→ **ZU BEARBEITENDE AUFGABEN**
a) Auf welchen Betrag setzt das Gericht laut Textauszug den Streitwert für das Erinnerungsverfahren fest?
b) Geben Sie aus dem Textauszug den Abschnitt von „III. Der Streitwert“ bis einschließlich „von 162,85 EUR.“ zeichengetreu aus.

→ **TEXTAUSZUG**
Arbeitsrecht

Erstattungsfähigkeit der Dokumentenpauschale

Aktenzeichen  W 7 M 19.1560

Datum:
20.3.2020
Rechtsgebiet:
Fundstelle:
BeckRS – 2020, 5660
Gerichtsart:
VG
Gerichtsort:
Würzburg
Rechtsweg:
Verwaltungsgerichtsbarkeit
Normen:
VwGO § 151, § 162, § 164, § 165
RVG § 2 Abs. 2
RVG VV Nr. 7000 Nr. 1a

 

Leitsatz

1. Es ist grundsätzlich nicht geboten, die gesamten Gerichts- und Behördenakten zu kopieren, ohne sich zuvor inhaltlich damit auseinandergesetzt zu haben und die Notwendigkeit zu überprüfen. (Rn. 14) (redaktioneller Leitsatz)
2. Eine pauschale und vereinfachte Berechnung der Kostenhöhe der kopierten Akte im Wege einer pauschalen Hälftelung ist im Einklang mit den gesetzlichen Vorgaben aber sinnvoll und praktikabel. (Rn. 15) (redaktioneller Leitsatz)

Tenor

I. Die Erinnerung gegen den Kostenfestsetzungsbeschluss vom 18. November 2019 wird zurückgewiesen.
II. Die Beklagte (Erinnerungsführerin) hat die Kosten des Erinnerungsverfahrens zu tragen.
III. Der Streitwert für das Erinnerungsverfahren wird auf 78,70 EUR festgesetzt.

Gründe

I.
Die Beklagte des Ausgangsverfahrens W 7 K 17.1279 wendet sich gegen den Kostenfestsetzungsbeschluss des Urkundsbeamten des Bayerischen Verwaltungsgerichtes Würzburg vom 18. November 2019, soweit darin eine Dokumentenpauschale in Höhe von 78,70 EUR als erstattungsfähig festgesetzt wurde.
Mit Urteil vom 5. August 2019 (Az.: W 7 K 17.1279) verpflichtete das Bayerische Verwaltungsgericht Würzburg die Beklagte, der Klägerin eine Einbürgerungszusicherung zu erteilen. Die Kosten des Verfahrens wurden der Beklagten auferlegt.
Mit Vergütungsfestsetzungsantrag vom 14. November 2019 beantragte der Bevollmächtigte der Klägerin, im Einzelnen dargelegte Kosten festzusetzen. Enthalten war auch eine Dokumentenpauschale gemäß Nr. 7000 Nr. 1a) VV RVG für 969 Seiten in Höhe von 162,85 EUR.

→ **ERFASSTE DATEN**
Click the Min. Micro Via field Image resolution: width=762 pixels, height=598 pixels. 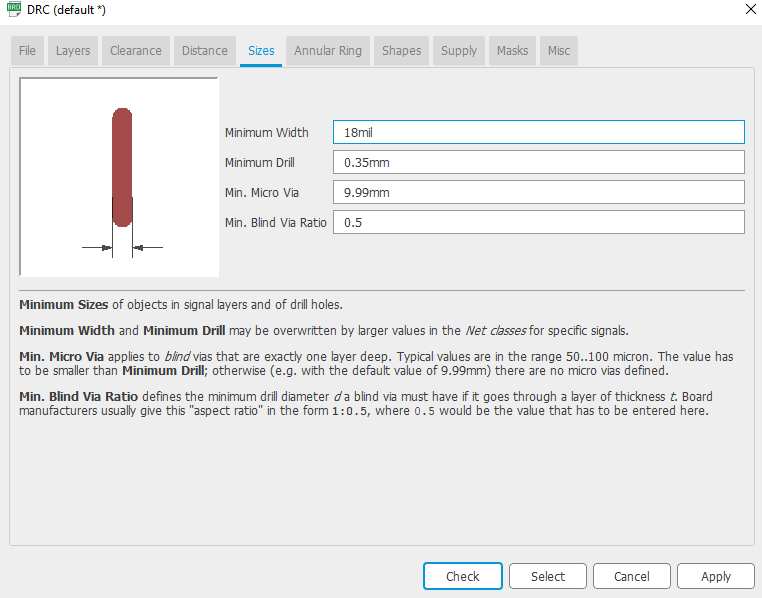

→ **ERGEBNISSE DER ÜBUNG**
a) Auf 78,70 EUR.

b)
III. Der Streitwert für das Erinnerungsverfahren wird auf 78,70 EUR festgesetzt.

Gründe

I.
Die Beklagte des Ausgangsverfahrens W 7 K 17.1279 wendet sich gegen den Kostenfestsetzungsbeschluss des Urkundsbeamten des Bayerischen Verwaltungsgerichtes Würzburg vom 18. November 2019, soweit darin eine Dokumentenpauschale in Höhe von 78,70 EUR als erstattungsfähig festgesetzt wurde.
Mit Urteil vom 5. August 2019 (Az.: W 7 K 17.1279) verpflichtete das Bayerische Verwaltungsgericht Würzburg die Beklagte, der Klägerin eine Einbürgerungszusicherung zu erteilen. Die Kosten des Verfahrens wurden der Beklagten auferlegt.
Mit Vergütungsfestsetzungsantrag vom 14. November 2019 beantragte der Bevollmächtigte der Klägerin, im Einzelnen dargelegte Kosten festzusetzen. Enthalten war auch eine Dokumentenpauschale gemäß Nr. 7000 Nr. 1a) VV RVG für 969 Seiten in Höhe von 162,85 EUR.